**ACTION ITEM:**
Return only those lines of the listing in which "Task" appears.

**RECORDS PROVIDED:**
BEGIN

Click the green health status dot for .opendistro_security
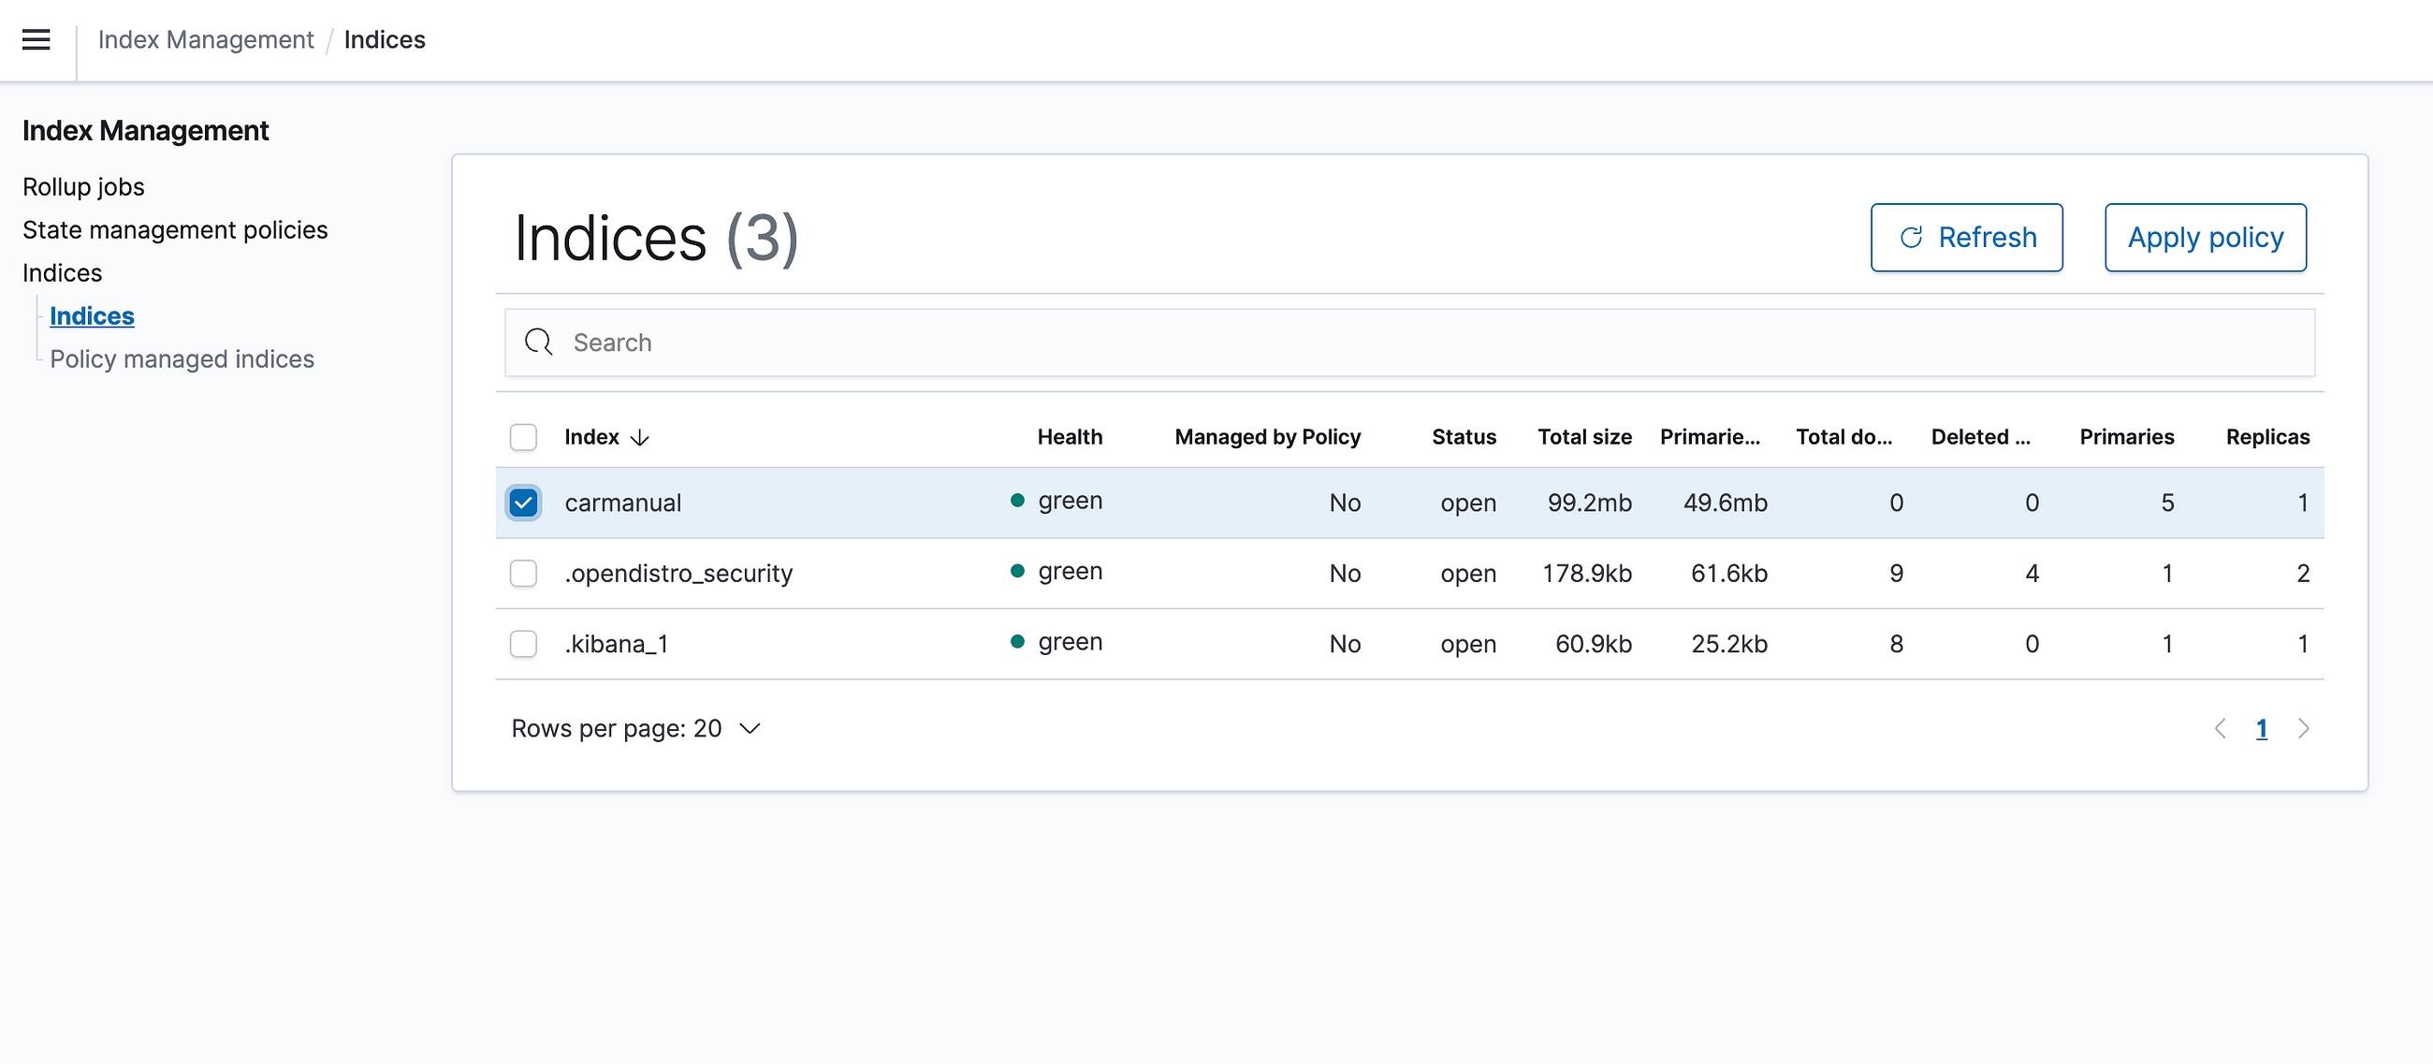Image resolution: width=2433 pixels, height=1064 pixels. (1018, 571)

END
BEGIN

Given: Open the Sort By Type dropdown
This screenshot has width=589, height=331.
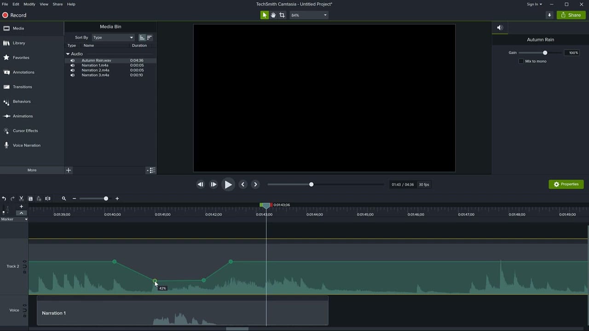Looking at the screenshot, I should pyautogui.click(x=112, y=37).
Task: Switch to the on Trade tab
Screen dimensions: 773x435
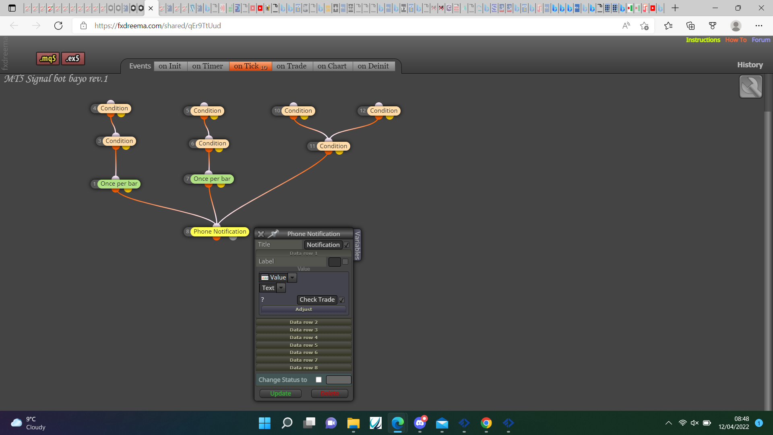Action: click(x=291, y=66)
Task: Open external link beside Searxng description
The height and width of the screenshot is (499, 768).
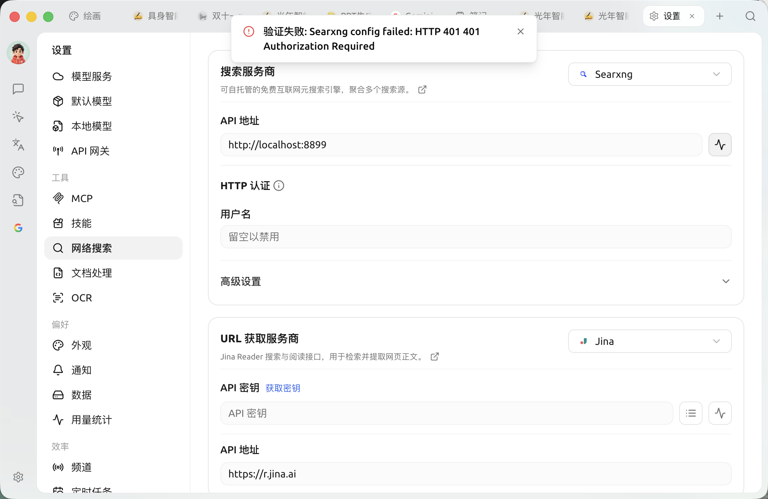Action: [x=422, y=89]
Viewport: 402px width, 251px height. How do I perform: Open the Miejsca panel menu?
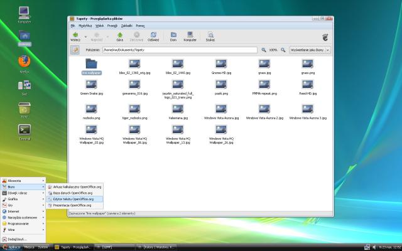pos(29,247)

END

**ANSWER TO THE EXERCISE:**
Task: Switch to the on Trade tab
Task: Open external link beside Searxng description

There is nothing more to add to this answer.